少し肩を窄めて聞くエレノアの姿はリスのような小動物を思わせる。

[バーネットはそう思うと、なぜかこの人選に間違いがなかったように思えた。]


「そうよね」バーネットの表情からはなんの感情も読み取れない。


「一つこの秘密結社についてお話ししておかないと。

おそらく御存じ無いと思うけど、と前置きをした。

この結社の存在理由は学園伝わる秘密、首飾りの伝説を**来たる、その日まで**継承するためにある、3つの首飾りは学園に眠る秘密を守るものだと言われている。


その秘密は、実はこの結社にも伝わっていない。

結社には3本のうちの銀の本の1本が所有管理しているけど、一般学生が言うような秘密結社が全ての秘密を知っているとか、3本を所有者を監視していることなんてない。との事であった。


バーネットの話はエアノアにとっては幾分驚きであった。


彼女も一般の学生に見られるように、秘密結社は学園の秘密、3本の首飾りの伝説を暴くことが目的とばかり思い込んでいた。

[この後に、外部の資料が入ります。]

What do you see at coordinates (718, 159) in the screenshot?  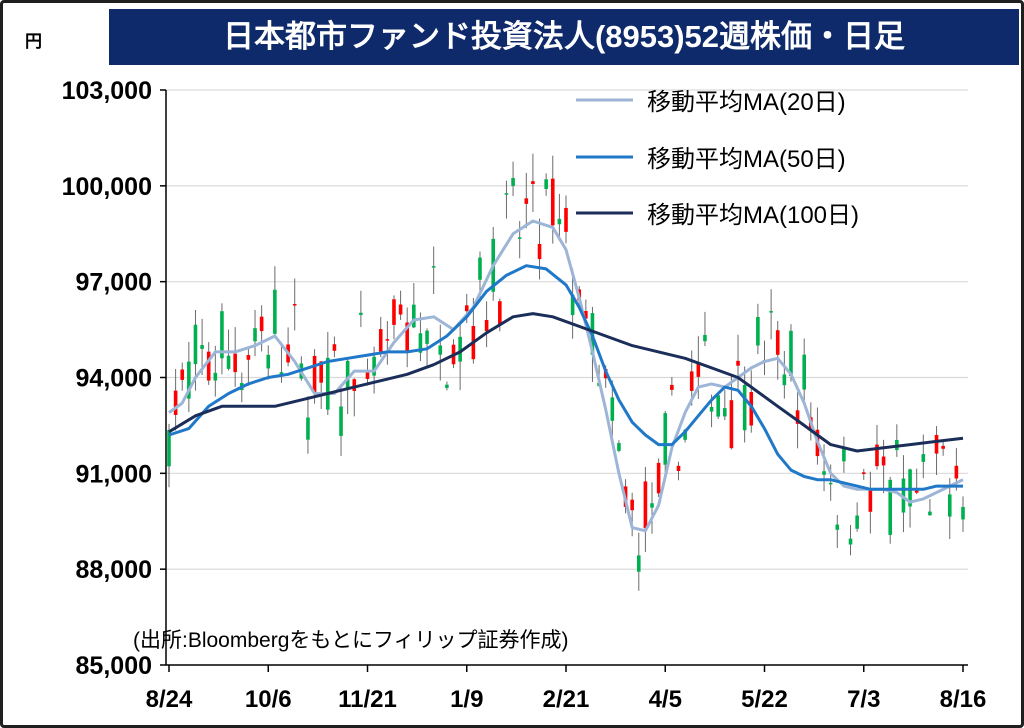 I see `legend: 移動平均MA(20日) 移動平均MA(50日) 移動平均MA(100日)` at bounding box center [718, 159].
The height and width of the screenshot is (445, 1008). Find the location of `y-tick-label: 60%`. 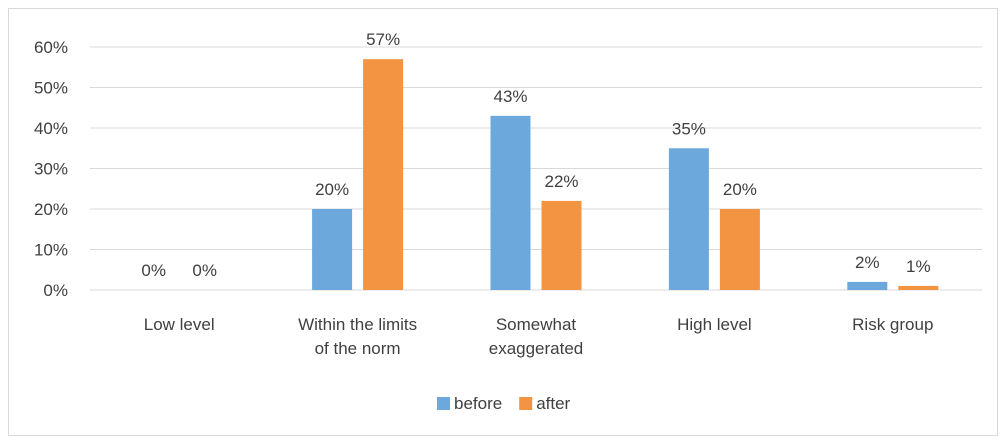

「銀の本」は継承していることは認めたが、他の2本については全く感知していないとのことであった。また、最近の組織は伝承の維持と守秘の本来の存在目的より、個々の活動組織の充実が目的と化しており伝承継承の代表である総長の権限はないに等しいらしい。


「つまり、この紙片程度の情報で組織を動かすことはできなかったのよ。」とバーネットはあっけらかんとしている。


「それに、この紙片から今の所在を調査できるような情報もなければ人材もいないのよ」

「もちろん無理にとは言わないわ。ただ、この件は他言無用でお願いね。」バーネットはここま言ってお茶を飲んで一息入れる。


「私が断ったらどうなるのですか?」


「そうなったら、お手上げね。この紙片はなかったことにして今まで通り2本の首飾りが無事継承されれていると信じてこれまで通り活動するわ...」


「この件について私たち以外どれくらいの人が知っているのですか?」


「幹部の幾人かしか知らない。今後も増えることはないわ。だから組織としてあまり協力はできないと思う。もちろん私にできることは協力するわ」


ここまで聞いてエアノアは引き受けることを決心した。